Antianksiyete İlaçlarımı Azaltıyorum ve Kafeini Kesiyorum
Hemşire uygulayıcım da kafeini kesmemi istiyor. Neredeyse bir haftadır ilacın daha düşük dozunu kullanıyorum ve kafeinden kaçınıyorum. Sorun şu ki, ilacı gerektiği gibi aldığım için bazı günler tam olarak reçete edilen dozajdan daha azını aldım. Yine de beni endişelendiren asıl şey, gün içinde almama izin verilen miktarın daha az olduğunu bilmek.
Kafeini kesmek biraz yardımcı oluyor.
Hemşire uygulayıcımın antianksiyete ilaçlarını azaltmasının nedeni, yaklaşan diz protezi ameliyatım için onu tamamen bırakmam gerektiğidir. İlk diz ameliyatımda, opioid ağrı kesiciye dayanamadığım ve kimse bize küçülmemizi söylemediği için soğuk hindiden vazgeçmek zorunda kaldım. Bu zorlayıcıydı. Soğuk hindiden çıktığım için şizoaffektif bir dönem geçirdim; sesler duydum ve gerçekliğe olan hakimiyetim zayıftı. Hemşirem ve ben bunun bir daha olmasını istemiyoruz.
Şizoafektif Bir Dönem Geçirdiğim İçin Şiddete Başvurduğum Anlamına Gelmez
Yakın zamanda bir Facebook grubunda yaşanan bir olay nedeniyle, şizoafektif bir dönem geçirmekle ilgili bazı şeyleri açıklığa kavuşturma ihtiyacı hissediyorum. Facebook'ta hastalığım konusunda açık olduğum için trollendim. Trol benim muhtemelen "psikotik bir cinayet çılgınlığına" gireceğimi söyledi. Böyle düşünürseniz muhtemelen bunu okumayacağınızı biliyorum, ancak yeni okuyucular için açıklığa kavuşturmak istedim; ben şiddet yanlısı değilim. Şizofreni veya şizoaffektif bozukluğu olan kişilerin çoğu şiddete başvurmaz. Akıl hastalığı olan kişilerin büyük çoğunluğu şiddete başvurmaz. Aslında akıl hastalığı olan kişilerin şiddet içeren suçun faili değil mağduru olma olasılığı daha yüksektir. O kadar uzun zamandır küçük zihinsel sağlık farkındalığı balonumun içindeyim ki, hala zihinsel hastalıkları stereotiplerle düşünen insanların olduğunu unuttum.

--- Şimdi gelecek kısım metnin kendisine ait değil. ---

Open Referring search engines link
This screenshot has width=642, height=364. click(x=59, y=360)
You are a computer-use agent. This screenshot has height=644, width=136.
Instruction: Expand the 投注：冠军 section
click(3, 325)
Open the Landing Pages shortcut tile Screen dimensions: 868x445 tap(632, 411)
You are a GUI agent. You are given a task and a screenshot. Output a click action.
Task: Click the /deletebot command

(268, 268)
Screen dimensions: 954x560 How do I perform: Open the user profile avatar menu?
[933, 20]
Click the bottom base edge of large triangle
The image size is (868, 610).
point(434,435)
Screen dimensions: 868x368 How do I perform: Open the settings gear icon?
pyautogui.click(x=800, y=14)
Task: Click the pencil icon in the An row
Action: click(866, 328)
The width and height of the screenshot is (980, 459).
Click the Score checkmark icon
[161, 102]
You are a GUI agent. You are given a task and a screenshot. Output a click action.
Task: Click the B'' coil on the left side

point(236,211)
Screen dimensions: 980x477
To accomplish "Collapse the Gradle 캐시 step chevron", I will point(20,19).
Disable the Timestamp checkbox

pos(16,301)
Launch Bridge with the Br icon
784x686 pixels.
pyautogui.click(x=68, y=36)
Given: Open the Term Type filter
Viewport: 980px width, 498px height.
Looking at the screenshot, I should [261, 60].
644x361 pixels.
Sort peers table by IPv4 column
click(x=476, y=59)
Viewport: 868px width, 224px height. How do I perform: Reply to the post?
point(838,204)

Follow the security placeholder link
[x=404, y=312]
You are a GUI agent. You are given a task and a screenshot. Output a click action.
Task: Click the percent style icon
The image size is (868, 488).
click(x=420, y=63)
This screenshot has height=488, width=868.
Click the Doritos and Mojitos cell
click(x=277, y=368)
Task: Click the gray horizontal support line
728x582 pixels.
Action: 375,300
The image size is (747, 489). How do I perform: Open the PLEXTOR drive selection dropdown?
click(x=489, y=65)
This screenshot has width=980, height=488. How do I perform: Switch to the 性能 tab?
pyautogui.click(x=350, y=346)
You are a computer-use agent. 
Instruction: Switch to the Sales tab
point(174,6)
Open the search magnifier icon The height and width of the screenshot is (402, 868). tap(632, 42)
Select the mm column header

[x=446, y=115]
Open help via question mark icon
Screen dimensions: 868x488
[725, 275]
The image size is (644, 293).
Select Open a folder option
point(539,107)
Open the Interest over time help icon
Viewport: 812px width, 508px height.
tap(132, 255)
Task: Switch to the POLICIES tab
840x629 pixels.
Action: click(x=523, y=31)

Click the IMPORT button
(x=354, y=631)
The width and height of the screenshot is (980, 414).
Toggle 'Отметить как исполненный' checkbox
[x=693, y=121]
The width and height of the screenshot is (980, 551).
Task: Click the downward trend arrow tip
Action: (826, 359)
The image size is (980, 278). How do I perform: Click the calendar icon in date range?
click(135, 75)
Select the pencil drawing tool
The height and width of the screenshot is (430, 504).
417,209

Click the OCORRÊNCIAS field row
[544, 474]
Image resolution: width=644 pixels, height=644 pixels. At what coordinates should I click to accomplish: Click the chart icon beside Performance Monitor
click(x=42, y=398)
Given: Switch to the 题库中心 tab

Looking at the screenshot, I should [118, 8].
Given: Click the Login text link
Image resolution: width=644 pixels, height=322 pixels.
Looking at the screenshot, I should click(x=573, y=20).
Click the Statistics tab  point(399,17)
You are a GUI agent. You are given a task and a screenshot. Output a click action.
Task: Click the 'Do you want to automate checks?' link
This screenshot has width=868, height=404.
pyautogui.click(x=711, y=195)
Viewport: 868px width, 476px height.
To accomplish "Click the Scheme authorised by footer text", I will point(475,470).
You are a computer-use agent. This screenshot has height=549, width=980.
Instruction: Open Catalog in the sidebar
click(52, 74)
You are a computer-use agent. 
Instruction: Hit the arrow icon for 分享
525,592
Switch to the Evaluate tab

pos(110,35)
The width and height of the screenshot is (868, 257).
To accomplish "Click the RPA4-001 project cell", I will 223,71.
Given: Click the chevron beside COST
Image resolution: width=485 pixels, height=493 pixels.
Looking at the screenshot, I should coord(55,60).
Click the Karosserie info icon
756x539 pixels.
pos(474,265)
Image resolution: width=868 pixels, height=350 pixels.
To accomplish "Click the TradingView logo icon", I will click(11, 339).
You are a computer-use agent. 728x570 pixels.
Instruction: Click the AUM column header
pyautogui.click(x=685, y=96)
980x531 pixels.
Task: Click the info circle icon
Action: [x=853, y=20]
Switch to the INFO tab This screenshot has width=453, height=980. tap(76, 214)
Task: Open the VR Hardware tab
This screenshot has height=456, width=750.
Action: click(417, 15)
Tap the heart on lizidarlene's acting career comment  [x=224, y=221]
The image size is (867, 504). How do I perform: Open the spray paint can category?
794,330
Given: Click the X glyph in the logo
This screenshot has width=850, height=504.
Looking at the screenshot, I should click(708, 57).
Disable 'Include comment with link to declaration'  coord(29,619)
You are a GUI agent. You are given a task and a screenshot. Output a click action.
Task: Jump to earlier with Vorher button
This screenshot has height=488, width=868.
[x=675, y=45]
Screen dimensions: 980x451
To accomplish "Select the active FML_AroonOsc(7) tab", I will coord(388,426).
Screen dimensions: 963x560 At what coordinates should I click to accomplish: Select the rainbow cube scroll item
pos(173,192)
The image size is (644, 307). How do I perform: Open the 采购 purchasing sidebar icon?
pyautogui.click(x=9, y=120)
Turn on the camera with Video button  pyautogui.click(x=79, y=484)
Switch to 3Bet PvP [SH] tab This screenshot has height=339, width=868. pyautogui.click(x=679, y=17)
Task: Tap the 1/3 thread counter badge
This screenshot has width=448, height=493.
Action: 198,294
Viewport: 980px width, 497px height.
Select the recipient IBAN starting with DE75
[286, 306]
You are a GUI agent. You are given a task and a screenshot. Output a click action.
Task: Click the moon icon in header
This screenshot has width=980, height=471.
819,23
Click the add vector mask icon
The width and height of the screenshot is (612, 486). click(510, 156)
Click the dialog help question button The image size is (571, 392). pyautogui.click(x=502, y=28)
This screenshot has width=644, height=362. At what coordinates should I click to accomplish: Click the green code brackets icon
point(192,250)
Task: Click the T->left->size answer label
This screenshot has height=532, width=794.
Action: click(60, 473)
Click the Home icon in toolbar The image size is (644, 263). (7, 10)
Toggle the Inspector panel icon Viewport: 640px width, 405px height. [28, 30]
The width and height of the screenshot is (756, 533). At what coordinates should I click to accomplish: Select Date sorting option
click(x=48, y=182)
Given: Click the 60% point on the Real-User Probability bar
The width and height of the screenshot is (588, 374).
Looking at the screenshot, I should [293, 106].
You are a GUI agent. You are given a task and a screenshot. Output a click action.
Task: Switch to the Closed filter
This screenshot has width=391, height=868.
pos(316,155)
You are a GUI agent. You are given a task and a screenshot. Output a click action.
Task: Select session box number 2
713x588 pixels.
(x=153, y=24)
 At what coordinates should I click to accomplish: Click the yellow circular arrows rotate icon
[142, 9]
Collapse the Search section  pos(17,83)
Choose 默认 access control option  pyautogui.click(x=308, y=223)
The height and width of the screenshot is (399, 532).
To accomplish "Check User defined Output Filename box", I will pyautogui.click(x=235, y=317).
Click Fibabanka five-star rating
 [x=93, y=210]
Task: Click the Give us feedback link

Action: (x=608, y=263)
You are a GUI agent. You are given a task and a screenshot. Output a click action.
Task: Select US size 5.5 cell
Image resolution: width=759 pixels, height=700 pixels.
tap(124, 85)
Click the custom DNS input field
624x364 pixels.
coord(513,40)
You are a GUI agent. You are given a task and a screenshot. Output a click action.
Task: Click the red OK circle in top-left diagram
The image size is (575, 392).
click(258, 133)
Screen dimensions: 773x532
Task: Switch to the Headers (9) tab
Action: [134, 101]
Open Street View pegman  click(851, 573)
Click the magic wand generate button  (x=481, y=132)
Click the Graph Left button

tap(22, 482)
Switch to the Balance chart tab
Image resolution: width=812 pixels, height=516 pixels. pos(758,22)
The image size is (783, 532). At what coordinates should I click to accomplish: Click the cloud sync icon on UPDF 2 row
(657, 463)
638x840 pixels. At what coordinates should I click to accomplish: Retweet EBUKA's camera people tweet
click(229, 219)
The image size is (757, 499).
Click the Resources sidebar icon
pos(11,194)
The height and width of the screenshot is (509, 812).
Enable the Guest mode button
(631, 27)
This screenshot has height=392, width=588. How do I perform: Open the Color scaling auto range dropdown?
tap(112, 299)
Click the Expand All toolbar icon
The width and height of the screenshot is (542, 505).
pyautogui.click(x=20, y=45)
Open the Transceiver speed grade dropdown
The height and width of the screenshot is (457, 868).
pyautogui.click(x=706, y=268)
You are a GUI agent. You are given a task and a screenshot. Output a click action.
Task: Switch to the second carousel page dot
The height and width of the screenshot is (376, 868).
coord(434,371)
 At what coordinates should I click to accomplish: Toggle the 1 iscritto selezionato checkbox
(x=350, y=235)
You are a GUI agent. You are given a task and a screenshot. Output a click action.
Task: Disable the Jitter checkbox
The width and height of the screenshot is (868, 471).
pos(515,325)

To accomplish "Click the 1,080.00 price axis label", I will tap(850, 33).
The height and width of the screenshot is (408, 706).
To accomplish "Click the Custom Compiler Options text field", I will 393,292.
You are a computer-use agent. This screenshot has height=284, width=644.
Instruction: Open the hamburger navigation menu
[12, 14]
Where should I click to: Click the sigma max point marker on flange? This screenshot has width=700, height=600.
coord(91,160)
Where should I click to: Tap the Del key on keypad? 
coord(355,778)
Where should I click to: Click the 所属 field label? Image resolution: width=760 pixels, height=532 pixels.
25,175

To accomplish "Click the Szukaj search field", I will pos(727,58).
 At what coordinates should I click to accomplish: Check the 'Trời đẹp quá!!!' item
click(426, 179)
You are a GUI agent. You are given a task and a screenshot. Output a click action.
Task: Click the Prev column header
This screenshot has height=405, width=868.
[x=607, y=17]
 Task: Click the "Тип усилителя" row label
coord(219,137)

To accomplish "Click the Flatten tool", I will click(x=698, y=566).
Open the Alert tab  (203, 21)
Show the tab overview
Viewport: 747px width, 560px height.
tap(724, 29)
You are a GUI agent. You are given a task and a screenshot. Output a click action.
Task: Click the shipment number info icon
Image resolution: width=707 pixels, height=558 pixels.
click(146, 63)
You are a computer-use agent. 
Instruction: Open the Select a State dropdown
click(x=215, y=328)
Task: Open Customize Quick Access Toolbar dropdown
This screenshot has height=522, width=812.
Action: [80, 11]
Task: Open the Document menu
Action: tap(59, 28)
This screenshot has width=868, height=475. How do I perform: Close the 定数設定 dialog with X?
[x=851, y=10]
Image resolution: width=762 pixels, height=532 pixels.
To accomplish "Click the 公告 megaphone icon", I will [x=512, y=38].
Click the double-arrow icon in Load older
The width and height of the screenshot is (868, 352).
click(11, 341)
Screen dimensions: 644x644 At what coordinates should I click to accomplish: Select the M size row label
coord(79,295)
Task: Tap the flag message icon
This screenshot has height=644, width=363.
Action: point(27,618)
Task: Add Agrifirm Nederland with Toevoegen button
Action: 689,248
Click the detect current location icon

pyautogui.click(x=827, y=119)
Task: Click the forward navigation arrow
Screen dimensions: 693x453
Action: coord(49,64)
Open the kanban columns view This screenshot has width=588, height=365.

Her neyse, aslında daha düşük dozda ilaç kullandığım için heyecanlıyım. Bir süre kokacağını biliyorum ama alışacağım. Açıkçası psikiyatri yanlısıyım ama daha az ilaç kullanmak isterim. Yeşil çayı ne kadar özlesem de, kafeinden tamamen kurtulmak muhtemelen benim için iyi bir fikir. Ayrıca papatya çayını da aynı derecede seviyorum.
Elizabeth Caudy, 1979'da bir yazar ve fotoğrafçının çocuğu olarak dünyaya geldi. Beş yaşından beri yazıyor. Chicago Sanat Enstitüsü Okulu'ndan BFA ve Columbia College Chicago'dan fotoğrafçılık alanında MFA derecesine sahiptir. Kocası Tom'la birlikte Chicago'nun dışında yaşıyor. Elizabeth'i bul Google+ ve üzerinde onun kişisel blogu.